Une équipe coréenne vient de réaliser une prouesse scientifique : créer un matériau supraconducteur capable de conduire le courant électrique sans résistance ni perte d’énergie à la température de 15°C.

Qu’est-ce que la supraconductivité ?

Certains matériaux manifestent un phénomène physique appelé supraconductivité lorsqu’on les refroidit en dessous d’une certaine température critique. À cette température, ces matériaux perdent toute résistance électrique et deviennent de parfaits conducteurs. Ils peuvent donc transporter le courant électrique sans dissipation d’énergie, ce qui représente un avantage considérable pour de nombreuses applications.

De plus, les matériaux supraconducteurs expulsent le champ magnétique de leur intérieur, ce qui crée un effet de lévitation magnétique. Cet effet permet de faire flotter des objets métalliques au-dessus d’un aimant ou d’un supraconducteur, sans contact ni frottement.

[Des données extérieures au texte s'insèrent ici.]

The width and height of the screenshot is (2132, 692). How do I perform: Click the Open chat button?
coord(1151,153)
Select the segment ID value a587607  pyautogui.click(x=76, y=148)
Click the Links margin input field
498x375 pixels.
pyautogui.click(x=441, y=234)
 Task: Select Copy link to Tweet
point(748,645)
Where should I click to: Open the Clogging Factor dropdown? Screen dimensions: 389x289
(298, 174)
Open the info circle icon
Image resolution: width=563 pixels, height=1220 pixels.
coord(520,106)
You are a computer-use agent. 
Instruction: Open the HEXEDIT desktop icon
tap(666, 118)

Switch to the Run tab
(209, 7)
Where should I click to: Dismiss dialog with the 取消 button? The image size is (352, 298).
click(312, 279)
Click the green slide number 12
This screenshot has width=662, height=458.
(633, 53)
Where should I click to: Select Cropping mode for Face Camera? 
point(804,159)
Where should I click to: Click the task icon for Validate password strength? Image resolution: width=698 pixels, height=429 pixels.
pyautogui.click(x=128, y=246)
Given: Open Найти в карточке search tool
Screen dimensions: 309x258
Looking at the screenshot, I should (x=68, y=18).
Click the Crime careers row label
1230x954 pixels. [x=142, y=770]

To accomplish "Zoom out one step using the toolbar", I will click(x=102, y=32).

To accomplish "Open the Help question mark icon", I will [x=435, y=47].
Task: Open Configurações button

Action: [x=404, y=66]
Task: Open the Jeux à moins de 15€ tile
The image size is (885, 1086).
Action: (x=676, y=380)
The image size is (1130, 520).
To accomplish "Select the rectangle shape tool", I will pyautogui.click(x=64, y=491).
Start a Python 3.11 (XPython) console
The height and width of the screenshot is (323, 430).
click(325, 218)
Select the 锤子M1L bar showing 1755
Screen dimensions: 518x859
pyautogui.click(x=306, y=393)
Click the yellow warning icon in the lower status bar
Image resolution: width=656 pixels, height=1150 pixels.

Le physicien néerlandais Heike Kamerlingh Onnes a découvert la supraconductivité en 1911, en observant ce phénomène dans du mercure refroidi à -269°C, proche du zéro absolu (-273°C). Depuis, de nombreux autres matériaux ont été identifiés comme supraconducteurs, mais la plupart nécessitent des températures très basses, inférieures à -240°C, pour entrer dans cet état.

Pourquoi chercher des supraconducteurs à température ambiante ?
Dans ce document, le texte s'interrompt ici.